The prospect of a separate Palestinian state has been a ploy used to accelerate the dispossession of Palestinians and entrench Israel’s apartheid, argues James Supple
Anthony Albanese’s decision to recognise a separate Palestinian state was a piece of useless symbolism. Australian Palestine Action Network’s Nasser Mashni rightly described it as “a cynical political smokescreen” covering the government’s refusal to sanction weapons exports and trade.
Israeli Prime Minister Benjamin Netanyahu may be enraged at Albanese and other leaders such as France’s Emmanuel Macron over their moves towards recognition.

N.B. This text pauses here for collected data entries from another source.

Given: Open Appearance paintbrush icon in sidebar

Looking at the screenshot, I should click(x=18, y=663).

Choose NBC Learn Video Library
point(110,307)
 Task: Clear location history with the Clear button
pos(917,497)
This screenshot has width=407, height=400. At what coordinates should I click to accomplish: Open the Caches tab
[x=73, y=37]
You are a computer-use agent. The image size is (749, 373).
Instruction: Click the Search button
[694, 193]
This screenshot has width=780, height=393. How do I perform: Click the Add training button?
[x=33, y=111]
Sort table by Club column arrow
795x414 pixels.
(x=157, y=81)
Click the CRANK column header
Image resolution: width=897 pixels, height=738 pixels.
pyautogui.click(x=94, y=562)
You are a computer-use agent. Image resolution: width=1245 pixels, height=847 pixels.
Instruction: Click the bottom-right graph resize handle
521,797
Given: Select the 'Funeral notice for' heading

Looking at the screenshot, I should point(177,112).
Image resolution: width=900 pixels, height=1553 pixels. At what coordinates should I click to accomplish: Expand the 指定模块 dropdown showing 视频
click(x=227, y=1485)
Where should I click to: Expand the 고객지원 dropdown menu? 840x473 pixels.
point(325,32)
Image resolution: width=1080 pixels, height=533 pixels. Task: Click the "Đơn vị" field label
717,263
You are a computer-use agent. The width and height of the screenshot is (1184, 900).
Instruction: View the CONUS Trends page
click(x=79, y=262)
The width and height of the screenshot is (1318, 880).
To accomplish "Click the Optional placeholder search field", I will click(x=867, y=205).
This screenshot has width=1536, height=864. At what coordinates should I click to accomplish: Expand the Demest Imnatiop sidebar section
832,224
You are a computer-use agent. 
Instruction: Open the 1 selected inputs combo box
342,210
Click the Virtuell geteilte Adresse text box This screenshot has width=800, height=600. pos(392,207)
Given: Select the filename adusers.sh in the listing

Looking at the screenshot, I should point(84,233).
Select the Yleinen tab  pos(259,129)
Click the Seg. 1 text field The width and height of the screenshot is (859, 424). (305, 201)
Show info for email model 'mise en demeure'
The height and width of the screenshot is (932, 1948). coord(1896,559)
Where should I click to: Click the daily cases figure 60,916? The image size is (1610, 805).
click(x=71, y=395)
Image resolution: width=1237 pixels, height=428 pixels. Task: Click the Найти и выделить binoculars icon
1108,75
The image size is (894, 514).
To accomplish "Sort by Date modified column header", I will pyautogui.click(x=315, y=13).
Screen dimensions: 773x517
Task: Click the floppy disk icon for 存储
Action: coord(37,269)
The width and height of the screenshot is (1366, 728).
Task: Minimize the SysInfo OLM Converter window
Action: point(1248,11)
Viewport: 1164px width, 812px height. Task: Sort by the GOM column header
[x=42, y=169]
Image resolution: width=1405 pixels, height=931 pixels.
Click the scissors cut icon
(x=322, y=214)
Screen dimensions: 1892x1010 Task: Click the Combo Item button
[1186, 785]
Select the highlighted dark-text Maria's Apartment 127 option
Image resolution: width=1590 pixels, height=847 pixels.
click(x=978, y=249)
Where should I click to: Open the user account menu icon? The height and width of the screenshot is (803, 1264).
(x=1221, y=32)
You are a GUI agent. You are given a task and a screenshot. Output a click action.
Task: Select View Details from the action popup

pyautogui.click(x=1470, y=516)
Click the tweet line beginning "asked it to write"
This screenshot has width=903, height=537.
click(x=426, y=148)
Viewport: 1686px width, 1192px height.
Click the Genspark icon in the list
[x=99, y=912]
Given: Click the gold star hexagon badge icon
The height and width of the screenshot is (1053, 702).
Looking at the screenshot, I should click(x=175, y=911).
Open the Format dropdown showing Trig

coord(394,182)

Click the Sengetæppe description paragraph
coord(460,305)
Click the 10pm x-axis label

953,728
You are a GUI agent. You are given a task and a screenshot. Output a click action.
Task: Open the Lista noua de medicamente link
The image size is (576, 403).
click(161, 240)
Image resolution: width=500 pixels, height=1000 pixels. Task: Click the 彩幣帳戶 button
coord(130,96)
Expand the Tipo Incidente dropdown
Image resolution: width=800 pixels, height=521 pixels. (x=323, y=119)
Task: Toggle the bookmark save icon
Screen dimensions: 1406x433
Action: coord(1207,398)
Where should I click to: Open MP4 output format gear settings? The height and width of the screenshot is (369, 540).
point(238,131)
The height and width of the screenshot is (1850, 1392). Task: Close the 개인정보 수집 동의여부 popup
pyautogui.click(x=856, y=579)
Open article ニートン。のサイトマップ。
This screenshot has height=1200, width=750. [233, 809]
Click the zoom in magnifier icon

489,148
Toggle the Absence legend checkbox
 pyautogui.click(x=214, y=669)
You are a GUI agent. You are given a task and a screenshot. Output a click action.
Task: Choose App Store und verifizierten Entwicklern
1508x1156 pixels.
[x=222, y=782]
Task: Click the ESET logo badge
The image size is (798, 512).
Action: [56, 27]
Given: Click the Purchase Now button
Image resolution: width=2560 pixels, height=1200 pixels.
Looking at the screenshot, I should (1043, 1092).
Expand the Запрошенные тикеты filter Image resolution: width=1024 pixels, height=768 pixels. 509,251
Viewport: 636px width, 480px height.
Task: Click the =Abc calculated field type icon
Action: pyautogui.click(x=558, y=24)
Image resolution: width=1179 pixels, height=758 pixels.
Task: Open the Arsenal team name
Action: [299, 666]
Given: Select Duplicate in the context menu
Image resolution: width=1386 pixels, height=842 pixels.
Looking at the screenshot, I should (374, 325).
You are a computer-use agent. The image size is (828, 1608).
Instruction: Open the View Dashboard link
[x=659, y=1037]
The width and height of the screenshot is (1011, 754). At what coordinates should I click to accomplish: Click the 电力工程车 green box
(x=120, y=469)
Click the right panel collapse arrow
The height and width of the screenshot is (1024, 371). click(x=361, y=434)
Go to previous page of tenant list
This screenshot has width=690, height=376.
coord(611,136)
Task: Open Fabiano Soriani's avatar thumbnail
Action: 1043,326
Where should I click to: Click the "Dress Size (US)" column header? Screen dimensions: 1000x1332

The UK, France and Canada have all announced plans to recognise a Palestinian state in September at the meeting of the UN General Assembly.
But the move is actually designed to strengthen Israel, not end its terror and apartheid against Palestinians.
Albanese says it is meant to revive the push for a two-state solution, claiming this is the “best hope to break the cycle of violence in the Middle East”.
For decades Western leaders have presented this as the pathway to peace. But it has always been a fraud. The two-state solution has been an effort to entrench Israel’s apartheid state and Palestinian surrender.
Macron has argued that a two-state solution would benefit Israel, saying, “A lasting peace is essential to the State of Israel’s security … and to a shift towards normalisation” where the apartheid state is accepted as legitimate across the Middle East.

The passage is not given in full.